By now there is a working LDAP and some test users available. The next task is to add ApacheDS as an Authentication provider that can be used in IBM Cognos BI. These are the steps:

  1. Open IBM Cognos Configuration
  2. Right click on ""Authentication"" in the tree to add a new namespace.
  3. In the New Resource"" windows, enter a name, this can be anything, and an LDAP type, select ""LDAP - General default values"".If you click the new namespace, you will see a number of variables on the right, some are prefilled and some are not.
  4. Enter or change the following parameters:Namespace ID: Can be anything you want, ""ApacheDS"" in this example.
    Host and port: This is the server name and the LDAP port number, ""localhost:10389"" in this case. If you don't know what to enter, go back to Apache Director Studio and check the LDAP connection properties.
    Base Distinguished Name: This should be the complete DN path up to the class entry-level that you want to include. In this example this is ""ou=CognosUsers,dc=example,dc=com'. Again if you don't know what to enter, go to the entry properties in Apache Directory Studio.
    User lookup: change this to ""uid=${userID}"". If you want to use something else for authentication then the uid, this will be different.
    Use external identity mapping?: Change to ""True"".
    Bind user DN and password: This should be the complete DN path of a user that will be used to search the namespace. In this case ""uid=Admin,ou=CognosUsers,dc=example,dc=com"" and the password, which is a user created previously. The exact DN can be found via the entry properties of that user in Apache Directory Server.
    User bind credentials for search?: Change to True
    Unique identifier: Change to uid
    Folder mappings (Advanced) Object class: change to organizationalUnit
    Group mappings (Advanced) Object class: change to groupOfUniqueNames
    Group mappings (Advanced) Member: change to uniqueMember
    Account mappings (Advanced) Account object class: change to inetOrgPerson
    Account mappings (advanced) Business phone: change to telephoneNumber
    Account mappings (Advanced) Content locale: change to preferredLanguage
    Account mappings (Advanced) Fax/Phone: change to facsimileTelephoneNumber
    Account mappings (Advanced) Given name: change to givenName
    Account mappings (Advanced) Home phone: change to homePhone
    Account mappings (Advanced) Postal address: change to postalAddress
    Account mappings (Advanced) Product local: change to preferredLanguage
    Time out in seconds (optional): in older versions of Cognos (v8) you change this setting to 300
  5. Right click on the newly created security namespace and go test.
  6. Right click on the server and select Start.

Add users in Cognos

Finally the new namespace can be configured in IBM Cognos Adminstration for use in Cognos Capabilities groups.

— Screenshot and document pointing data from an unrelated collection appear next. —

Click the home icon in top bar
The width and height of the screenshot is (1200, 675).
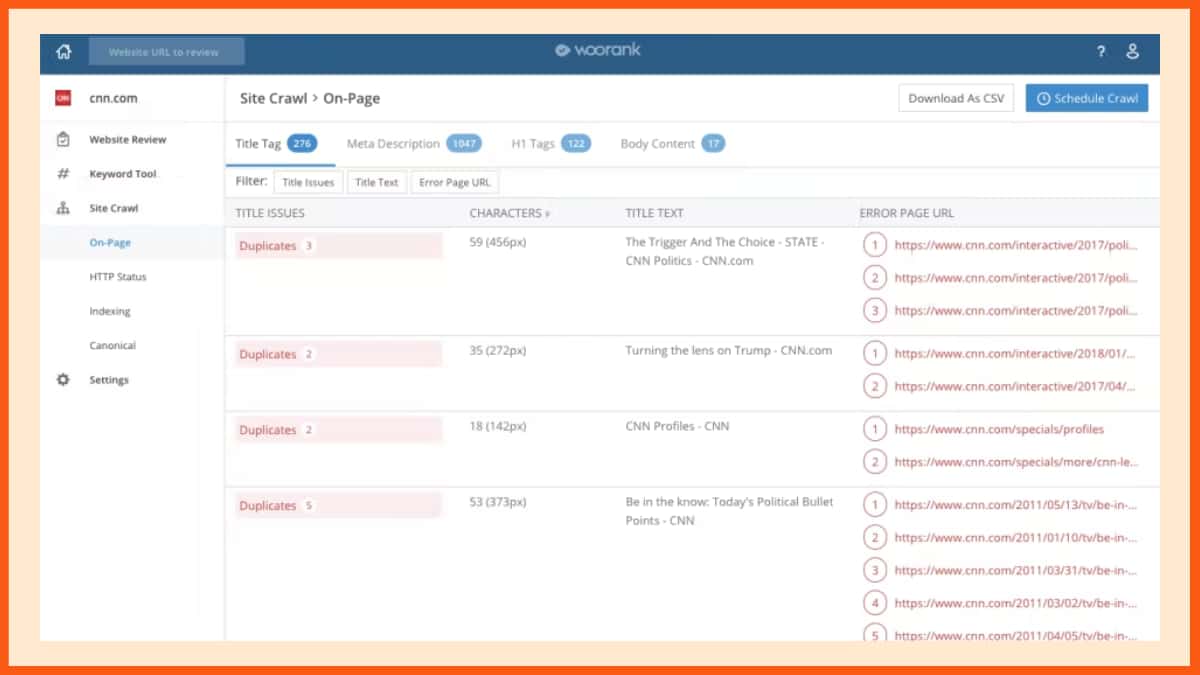coord(64,52)
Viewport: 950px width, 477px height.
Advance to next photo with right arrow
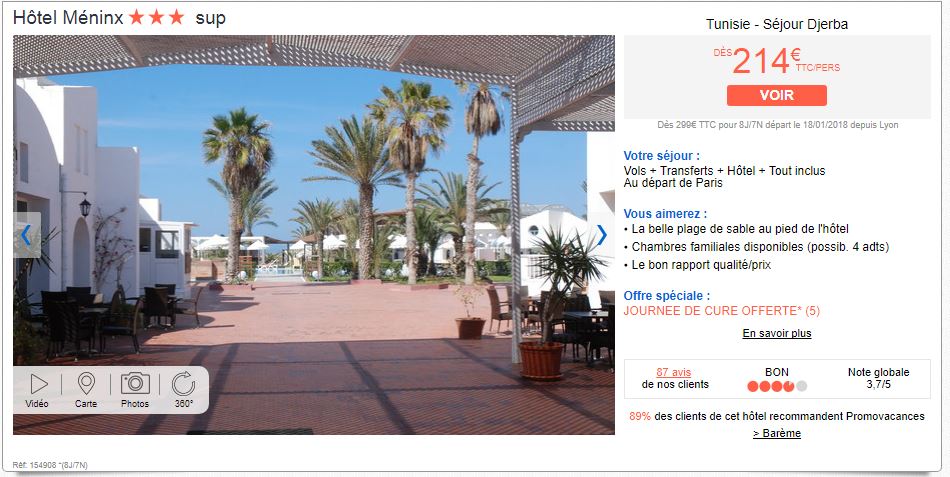click(601, 235)
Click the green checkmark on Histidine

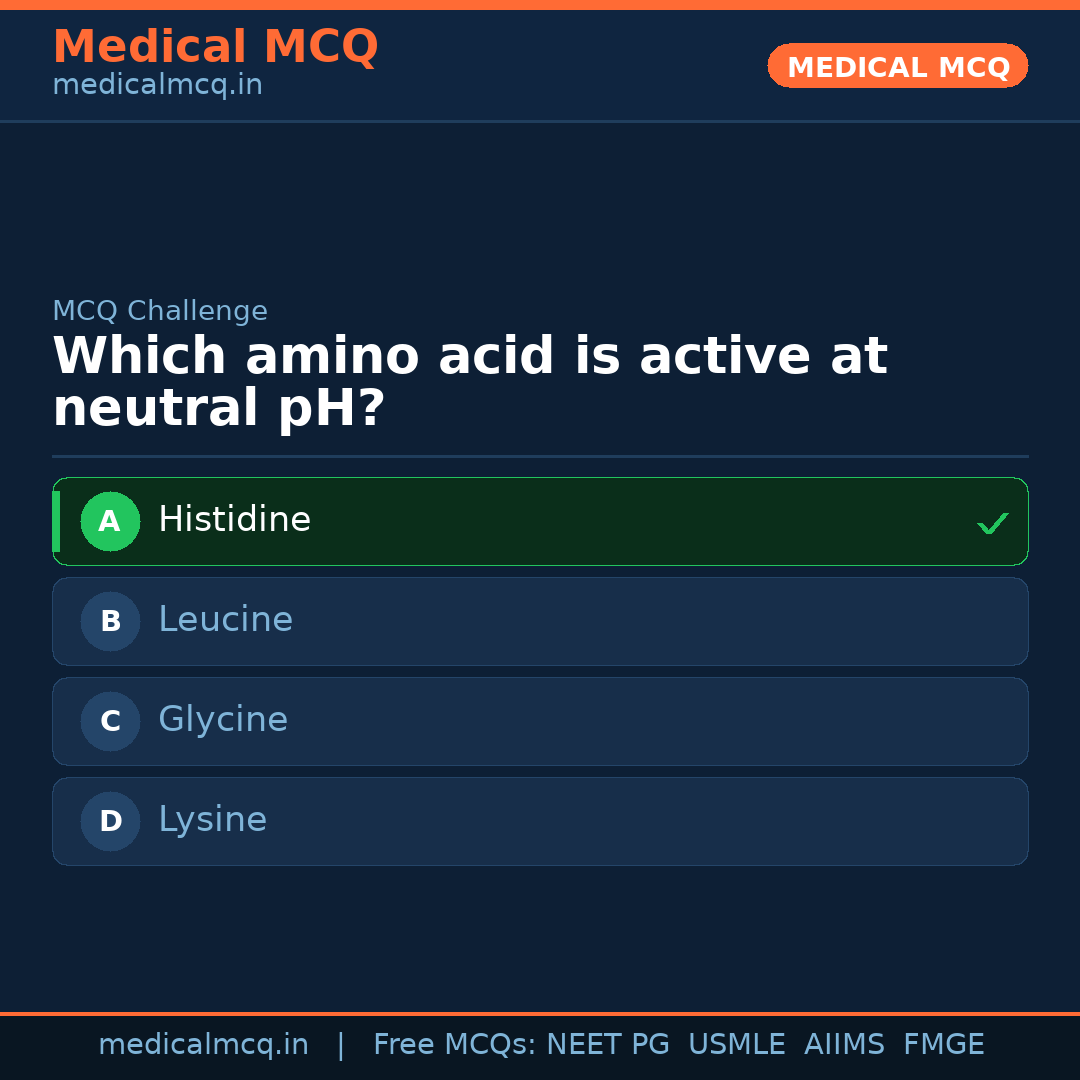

Remember that you can only search a namespace when you log on with a user from that namespace. This means that if you want to define an administrator you have to add the ""Everyone"" group temporarily to the systems administrators group in Cognos Administration. Because you need to be an admin to be able to do so, but no user in your new namespace is an admin.

  1. Log on with a new user.
  2. Go to Cognos Administration and configure a new admin.
  3. Test the new user and delete the everyone group again.
  4. If this is a new install, don't forget to disable anonymous access in Cognos Configuration (and restart).